See below for user comments and alternate solutions! See below for user comments and alternate solutions!
Alternate Solutions
physics_guy
2018-08-15 01:09:11
In the center of momentum frame of the positron/electron system, their energy-momentum four-vectors sum to zero. But a single photon has nonzero energy-momentum in every reference frame. So this process would simultaneously violate energy conservation and linear momentum conservation.Alternate Solution - Unverified
Richard
2007-10-10 23:48:39
I like to do it this way:

If momentum and energy are conserved in the system,
P_\gamma = P_{e^{+}}+P_{e^{-}}
E_\gamma = E_{e^{+}}+E_{e^{-}}.

But since the first particle is a photon, E_\gamma=P_\gamma c.
This leads to, \frac{1}{c}(E_{e^{+}}+E_{e^{-}})= P_{e^{+}}+P_{e^{-}}
which is clearly NOT true as the energy of a particle with non-zero mass includes an additional rest energy term.
So both energy and momentum conservation cannot exist.
Alternate Solution - Unverified
Comments
physics_guy
2018-08-15 01:09:11
In the center of momentum frame of the positron/electron system, their energy-momentum four-vectors sum to zero. But a single photon has nonzero energy-momentum in every reference frame. So this process would simultaneously violate energy conservation and linear momentum conservation.
physics_guy
2018-08-15 01:23:47
Clarification: the last three components of the four-vector are zero for the positron/electron system in their CM frame. The last three components of the single photon four-vector are nonzero in this frame because the photon always travels at the speed of light.
Alternate Solution - Unverified
sina2
2013-10-02 02:37:27
This is the way I feel better. Because we don't know both electron and positron moves in same direction or not, so it's better we be careful.
Conversation of momentum:
p=x\gamma { m }_{ e }{ v }_{ e }
and conversation of energy:
pc=2\gamma { m }_{ e }{ c }^{ 2 }
and after a few math,
2\gamma { m }_{ e }{ c }^{ 2 }=x\gamma { m }_{ e }{ v }_{ e }c
then
{ v }_{ e }=\frac { 2c }{ x }
We know x maximum value could be 2, even 2 isn't satisfactory.
NEC
Laura
2012-11-01 07:10:41
In nuclear physics, pair production occurs when a high energy photon interacts with a nucleus. Without a nucleus to absorb momentum, a photon decaying into electron-positron pair (or other pairs for that matter) can never conserve energy and momentum simultaneously.(The answer can be obtained without the equations)
http://en.wikipedia.org/wiki/Pair_production
NEC
superlaser1
2012-04-10 18:36:40
Other than phys2718 solution I was left hanging. First consider the photon moving in the x direction. Momentum is a vector so for conservation of momentum we have the y components of the particles momenta must be equal and for the x momenta we have

p=2\gamma m u cos(\theta)

Plugging this into the equation for conservation of energy we see

E=2\gamma m c^2=p c=2\gamma m u cos(\theta) c

So to satisfy these conservation laws we have

cos(\theta)=c/u

Which can only be satisfied for u\ge c or an imaginary angle \theta.
NEC
faith
2010-11-05 20:06:47
confused. isnt pair production possible? i take it gammaray is some sort of a photon.
mrTrig
2010-11-07 00:40:43
hi faith,
Pair production certainly happens but it must be in the vicinity of a nucleus to do so. This question tells us that the photon is in free space.
Look at this nice visualization:
http://upload.wikimedia.org/wikipedia/commons/8/84/Pairproduction.png
NEC
archard
2010-07-16 13:52:26
Photons have spin +/- 1, electrons and positrons have spin +/- 1/2 - elimnate B and C.

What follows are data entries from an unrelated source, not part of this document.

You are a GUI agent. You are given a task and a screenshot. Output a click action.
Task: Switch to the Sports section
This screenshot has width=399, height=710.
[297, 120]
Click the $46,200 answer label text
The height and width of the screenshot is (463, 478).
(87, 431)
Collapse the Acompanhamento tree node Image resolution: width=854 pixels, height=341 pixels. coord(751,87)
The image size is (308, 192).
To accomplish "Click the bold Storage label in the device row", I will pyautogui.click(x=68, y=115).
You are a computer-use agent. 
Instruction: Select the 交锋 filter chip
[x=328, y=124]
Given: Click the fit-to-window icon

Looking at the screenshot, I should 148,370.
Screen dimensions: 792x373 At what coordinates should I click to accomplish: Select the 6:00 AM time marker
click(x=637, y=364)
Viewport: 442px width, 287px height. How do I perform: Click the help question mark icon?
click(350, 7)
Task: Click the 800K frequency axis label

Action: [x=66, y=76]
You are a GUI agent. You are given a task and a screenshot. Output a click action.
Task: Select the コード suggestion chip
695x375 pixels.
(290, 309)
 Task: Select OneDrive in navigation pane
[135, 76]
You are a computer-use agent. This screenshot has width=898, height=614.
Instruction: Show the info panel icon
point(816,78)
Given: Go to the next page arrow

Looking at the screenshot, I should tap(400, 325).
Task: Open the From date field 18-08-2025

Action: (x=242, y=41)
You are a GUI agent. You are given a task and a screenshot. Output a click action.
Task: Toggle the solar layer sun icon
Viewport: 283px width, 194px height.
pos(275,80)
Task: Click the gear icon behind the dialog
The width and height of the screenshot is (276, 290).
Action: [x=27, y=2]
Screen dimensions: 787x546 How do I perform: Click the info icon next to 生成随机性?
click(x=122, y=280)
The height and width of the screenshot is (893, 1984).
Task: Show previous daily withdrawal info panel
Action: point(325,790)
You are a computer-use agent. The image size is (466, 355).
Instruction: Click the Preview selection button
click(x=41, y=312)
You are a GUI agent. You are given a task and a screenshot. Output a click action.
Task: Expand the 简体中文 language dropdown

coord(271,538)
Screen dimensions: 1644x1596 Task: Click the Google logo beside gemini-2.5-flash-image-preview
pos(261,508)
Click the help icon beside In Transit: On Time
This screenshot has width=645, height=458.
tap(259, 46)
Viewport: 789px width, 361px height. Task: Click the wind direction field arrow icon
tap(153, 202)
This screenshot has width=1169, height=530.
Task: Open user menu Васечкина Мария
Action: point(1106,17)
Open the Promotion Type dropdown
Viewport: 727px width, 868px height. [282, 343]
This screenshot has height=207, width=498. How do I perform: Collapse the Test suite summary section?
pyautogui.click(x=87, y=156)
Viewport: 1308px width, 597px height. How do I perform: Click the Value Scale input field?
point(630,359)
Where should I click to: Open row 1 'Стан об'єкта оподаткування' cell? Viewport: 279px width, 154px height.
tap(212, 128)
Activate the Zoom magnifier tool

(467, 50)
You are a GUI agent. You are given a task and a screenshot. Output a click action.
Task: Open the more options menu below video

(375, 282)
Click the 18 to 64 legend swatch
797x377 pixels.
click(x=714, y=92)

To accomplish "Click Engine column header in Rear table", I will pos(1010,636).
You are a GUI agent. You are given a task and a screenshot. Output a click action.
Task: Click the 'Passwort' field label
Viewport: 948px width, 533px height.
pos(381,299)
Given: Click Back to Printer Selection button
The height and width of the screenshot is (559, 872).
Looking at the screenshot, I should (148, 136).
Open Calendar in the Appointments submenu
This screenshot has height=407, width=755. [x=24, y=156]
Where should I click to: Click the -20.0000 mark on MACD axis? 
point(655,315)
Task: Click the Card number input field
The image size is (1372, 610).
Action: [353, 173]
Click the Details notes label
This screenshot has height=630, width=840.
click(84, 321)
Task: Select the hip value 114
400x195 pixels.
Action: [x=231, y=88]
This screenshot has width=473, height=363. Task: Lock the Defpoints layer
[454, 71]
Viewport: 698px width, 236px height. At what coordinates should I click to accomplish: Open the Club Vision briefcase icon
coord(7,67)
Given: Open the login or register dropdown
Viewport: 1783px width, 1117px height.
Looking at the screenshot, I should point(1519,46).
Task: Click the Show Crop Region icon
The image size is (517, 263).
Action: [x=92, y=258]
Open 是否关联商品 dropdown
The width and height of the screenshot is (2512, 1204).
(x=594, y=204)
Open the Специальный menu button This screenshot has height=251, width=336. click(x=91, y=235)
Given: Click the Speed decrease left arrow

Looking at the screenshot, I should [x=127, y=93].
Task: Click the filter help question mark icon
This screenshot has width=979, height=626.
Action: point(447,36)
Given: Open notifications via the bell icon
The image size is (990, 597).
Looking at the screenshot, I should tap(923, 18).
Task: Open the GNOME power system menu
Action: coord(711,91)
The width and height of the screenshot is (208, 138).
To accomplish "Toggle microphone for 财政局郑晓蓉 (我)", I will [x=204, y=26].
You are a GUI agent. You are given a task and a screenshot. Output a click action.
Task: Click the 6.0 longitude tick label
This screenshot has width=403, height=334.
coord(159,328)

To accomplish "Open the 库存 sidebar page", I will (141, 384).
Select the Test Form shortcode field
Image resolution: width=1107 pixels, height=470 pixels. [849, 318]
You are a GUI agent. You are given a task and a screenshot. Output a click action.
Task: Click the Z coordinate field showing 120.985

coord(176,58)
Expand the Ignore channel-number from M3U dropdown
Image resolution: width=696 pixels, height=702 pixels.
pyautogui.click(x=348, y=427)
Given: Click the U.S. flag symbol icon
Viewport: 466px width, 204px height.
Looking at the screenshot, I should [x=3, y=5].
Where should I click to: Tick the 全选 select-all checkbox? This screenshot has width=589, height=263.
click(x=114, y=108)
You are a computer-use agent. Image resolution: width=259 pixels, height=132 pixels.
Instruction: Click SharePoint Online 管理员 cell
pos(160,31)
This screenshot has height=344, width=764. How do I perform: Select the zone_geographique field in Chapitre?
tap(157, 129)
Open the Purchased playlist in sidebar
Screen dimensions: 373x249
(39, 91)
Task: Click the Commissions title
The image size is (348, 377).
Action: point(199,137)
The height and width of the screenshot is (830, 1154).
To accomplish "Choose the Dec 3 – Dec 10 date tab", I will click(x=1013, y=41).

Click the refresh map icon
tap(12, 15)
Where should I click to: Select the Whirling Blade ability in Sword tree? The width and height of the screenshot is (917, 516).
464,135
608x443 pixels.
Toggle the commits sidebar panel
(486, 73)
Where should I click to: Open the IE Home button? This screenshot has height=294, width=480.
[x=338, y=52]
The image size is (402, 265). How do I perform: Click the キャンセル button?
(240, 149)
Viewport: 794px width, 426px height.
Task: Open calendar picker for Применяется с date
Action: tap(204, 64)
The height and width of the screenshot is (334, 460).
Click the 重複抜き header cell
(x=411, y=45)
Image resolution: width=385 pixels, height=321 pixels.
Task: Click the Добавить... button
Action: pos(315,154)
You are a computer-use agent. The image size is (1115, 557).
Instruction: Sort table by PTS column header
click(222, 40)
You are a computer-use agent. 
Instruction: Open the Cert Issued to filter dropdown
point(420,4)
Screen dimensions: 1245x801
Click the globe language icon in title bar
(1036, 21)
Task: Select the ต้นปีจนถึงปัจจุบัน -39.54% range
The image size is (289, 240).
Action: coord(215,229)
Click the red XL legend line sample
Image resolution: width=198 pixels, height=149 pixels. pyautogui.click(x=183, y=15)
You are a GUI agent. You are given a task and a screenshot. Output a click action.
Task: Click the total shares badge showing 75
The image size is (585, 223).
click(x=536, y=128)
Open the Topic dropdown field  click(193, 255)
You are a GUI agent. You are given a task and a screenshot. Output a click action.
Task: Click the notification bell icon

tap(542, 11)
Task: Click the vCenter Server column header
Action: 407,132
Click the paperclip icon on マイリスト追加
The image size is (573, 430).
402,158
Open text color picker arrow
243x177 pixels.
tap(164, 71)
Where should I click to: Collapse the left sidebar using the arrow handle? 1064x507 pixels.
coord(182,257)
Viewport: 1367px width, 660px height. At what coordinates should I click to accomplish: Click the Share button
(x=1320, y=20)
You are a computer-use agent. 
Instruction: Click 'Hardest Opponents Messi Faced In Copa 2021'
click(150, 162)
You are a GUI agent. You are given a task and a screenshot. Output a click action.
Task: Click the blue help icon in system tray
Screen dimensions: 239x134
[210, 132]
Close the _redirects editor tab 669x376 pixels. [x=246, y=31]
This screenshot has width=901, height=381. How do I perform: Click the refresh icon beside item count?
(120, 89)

Electrons and positrons have opposite charge, photons are chargeless, eliminate E.

At this point you can probably eliminate D if you know enough about particle physics. But if you're like me and do not, you can do what Yosun did and see that the electron must have velocity equal to the speed of light for both momentum and energy to be conserved.
walczyk
2011-03-06 20:28:21
you should analyze what your definition of conservation is.charge is conserved because the sum charge of a positron and electron is zero. Similarly you can come up with configurations of the system that don't violate momentum. What yosun did is the only solution, its not just A solution. Your solution was completely incorrect.
NEC
torturedbabycow
2010-03-28 15:25:20
I like Void's approach a lot, so I'm paraphrasing it as a user solution:

You can always find a reference frame where the total momentum is ZERO after the pair production - this is the rest frame of the center-of-mass of the electron and positron. However, total momentum is NEVER ZERO in any frame before the pair-production if you only have one photon.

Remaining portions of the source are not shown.